There are myriad ways for HUDS to address these concerns. HUDS has been excellent about feedback lately—especially since student complaints erupted about food quality a few weeks ago. Perhaps, in line with the recent push toward more open communication, HUDS could do an online poll to find out exactly how many Harvard students will be staying over break, and what meals are most important for students to dine in. They might be able to open only a few dining halls, reduce the number of hot entrees, and still accommodate everyone while minimizing costs.

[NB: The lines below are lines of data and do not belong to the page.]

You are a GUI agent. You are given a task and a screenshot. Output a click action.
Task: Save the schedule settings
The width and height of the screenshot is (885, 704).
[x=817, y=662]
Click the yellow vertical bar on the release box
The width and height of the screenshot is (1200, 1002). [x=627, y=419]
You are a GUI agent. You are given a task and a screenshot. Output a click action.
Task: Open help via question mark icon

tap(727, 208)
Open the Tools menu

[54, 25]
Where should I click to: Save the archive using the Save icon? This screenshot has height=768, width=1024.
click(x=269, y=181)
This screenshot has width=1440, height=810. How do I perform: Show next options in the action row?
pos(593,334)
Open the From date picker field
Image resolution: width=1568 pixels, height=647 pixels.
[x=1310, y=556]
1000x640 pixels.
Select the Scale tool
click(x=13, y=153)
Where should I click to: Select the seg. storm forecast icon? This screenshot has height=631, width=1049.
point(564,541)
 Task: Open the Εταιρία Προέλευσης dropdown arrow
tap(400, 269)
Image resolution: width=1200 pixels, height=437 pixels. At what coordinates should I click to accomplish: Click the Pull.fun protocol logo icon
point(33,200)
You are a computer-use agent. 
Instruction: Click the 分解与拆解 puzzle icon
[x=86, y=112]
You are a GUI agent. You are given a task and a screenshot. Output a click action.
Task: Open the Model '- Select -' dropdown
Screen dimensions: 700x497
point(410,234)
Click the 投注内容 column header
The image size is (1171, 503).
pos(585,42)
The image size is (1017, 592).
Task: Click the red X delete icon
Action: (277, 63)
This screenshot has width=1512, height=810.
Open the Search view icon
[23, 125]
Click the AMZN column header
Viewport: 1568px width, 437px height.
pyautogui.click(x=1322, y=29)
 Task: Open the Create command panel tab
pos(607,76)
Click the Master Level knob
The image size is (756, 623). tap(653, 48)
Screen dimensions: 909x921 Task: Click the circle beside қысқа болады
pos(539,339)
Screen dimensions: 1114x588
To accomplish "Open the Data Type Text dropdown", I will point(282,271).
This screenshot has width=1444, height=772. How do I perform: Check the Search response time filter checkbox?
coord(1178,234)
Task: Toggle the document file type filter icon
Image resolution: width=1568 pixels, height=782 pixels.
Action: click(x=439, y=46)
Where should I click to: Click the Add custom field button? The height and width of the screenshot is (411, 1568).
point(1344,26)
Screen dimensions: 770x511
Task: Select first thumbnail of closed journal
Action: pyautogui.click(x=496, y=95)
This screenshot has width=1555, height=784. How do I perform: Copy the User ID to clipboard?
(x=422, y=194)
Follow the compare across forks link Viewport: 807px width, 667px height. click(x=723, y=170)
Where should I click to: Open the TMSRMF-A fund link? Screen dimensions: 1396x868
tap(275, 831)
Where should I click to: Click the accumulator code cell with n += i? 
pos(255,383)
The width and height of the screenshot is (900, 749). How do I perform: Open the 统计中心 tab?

We understand that there are personnel and financial issues involved with operating dining halls over vacation. Taking into consideration the way that HUDS’ budget is determined each year, its constraints are understandable. But the distribution of funds is decided each winter prior to the school year, and the next time around HUDS should allocate some resources to providing food over Spring Break. Given the amount that students pay for board, we simply cannot have hungry kids at Harvard.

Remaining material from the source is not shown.